[[ Provided data, beginning ]]

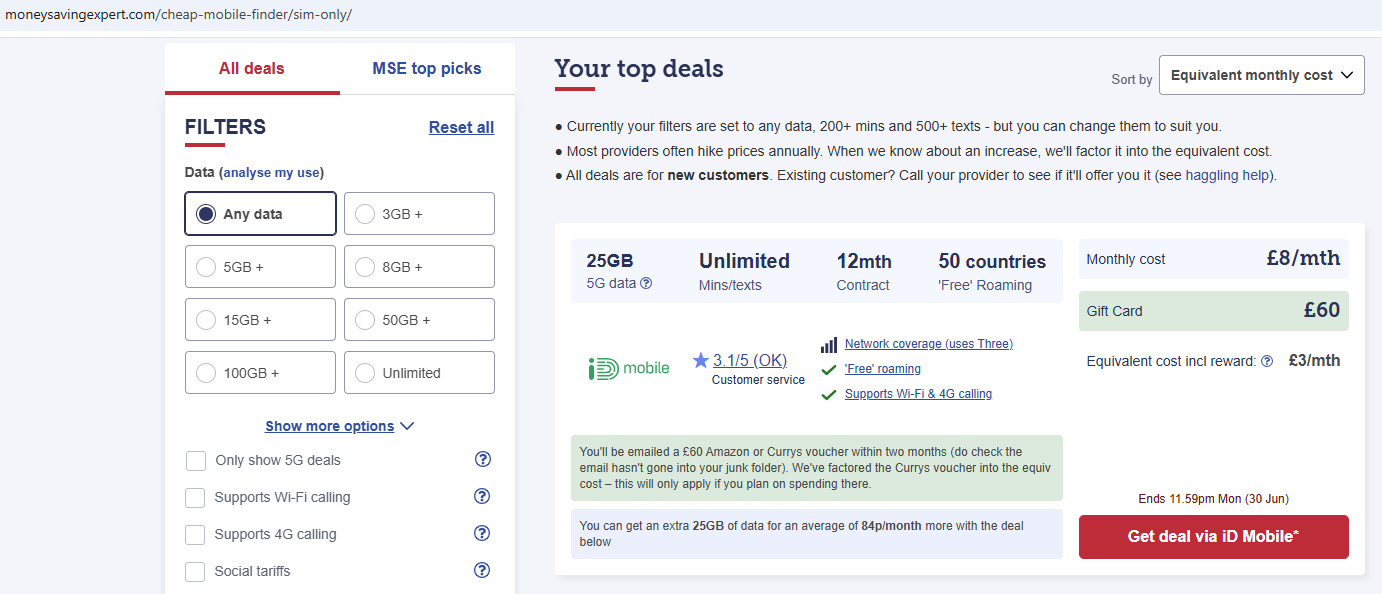This screenshot has height=594, width=1382.
Task: Select the All deals tab
Action: [252, 69]
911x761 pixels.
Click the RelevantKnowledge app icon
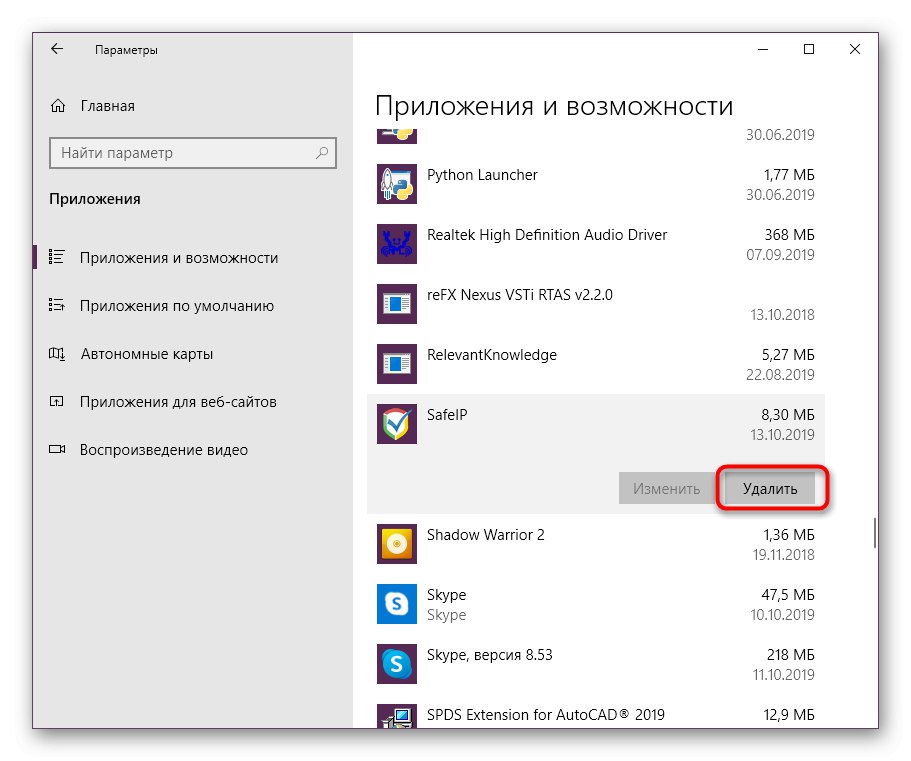(396, 364)
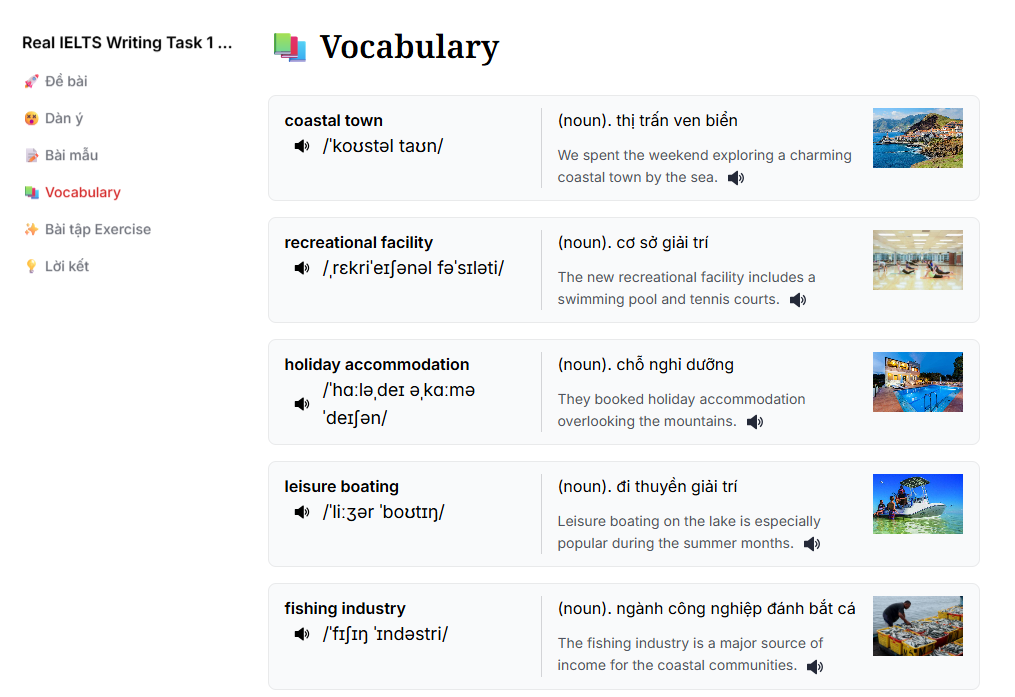Play pronunciation audio for 'leisure boating'
The width and height of the screenshot is (1015, 697).
[x=302, y=513]
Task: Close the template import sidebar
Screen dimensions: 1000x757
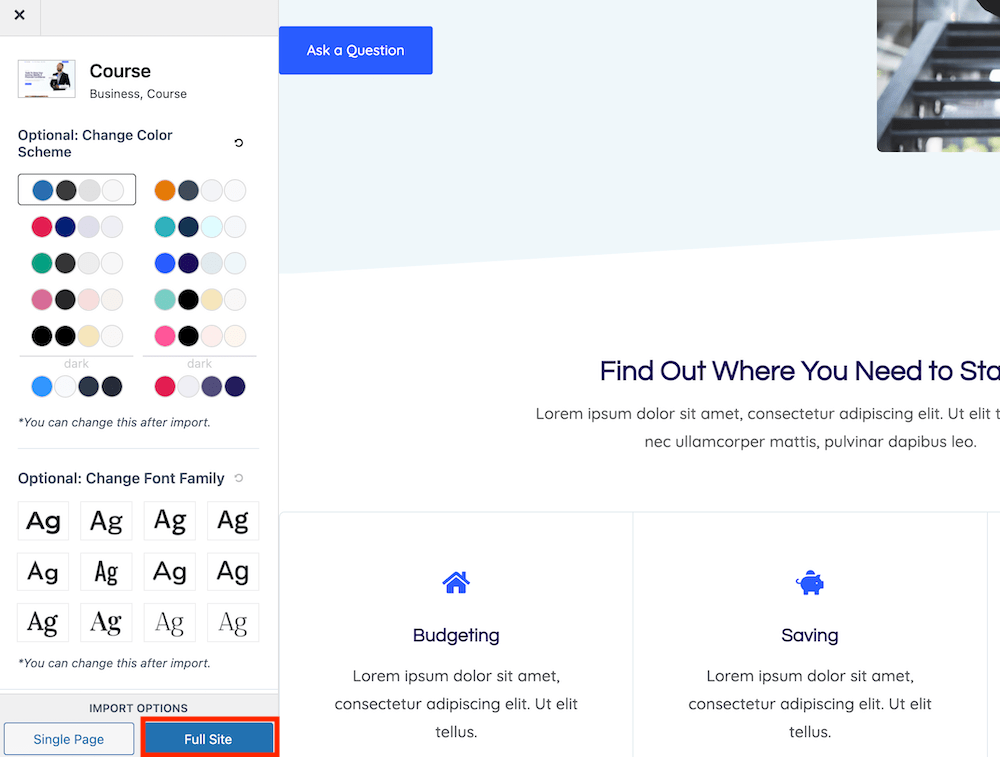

[[ Provided data, end ]]

**About this exercise:**
Your task is to print exactly the lines from the one containing "Click the RelevantKnowledge app icon" through the final line of the records above, with no pictures and nothing more.

**Output below:**
Click the RelevantKnowledge app icon
(396, 364)
Play pronunciation audio for 'leisure boating'
The width and height of the screenshot is (1015, 697).
[x=302, y=513]
Task: Close the template import sidebar
Screen dimensions: 1000x757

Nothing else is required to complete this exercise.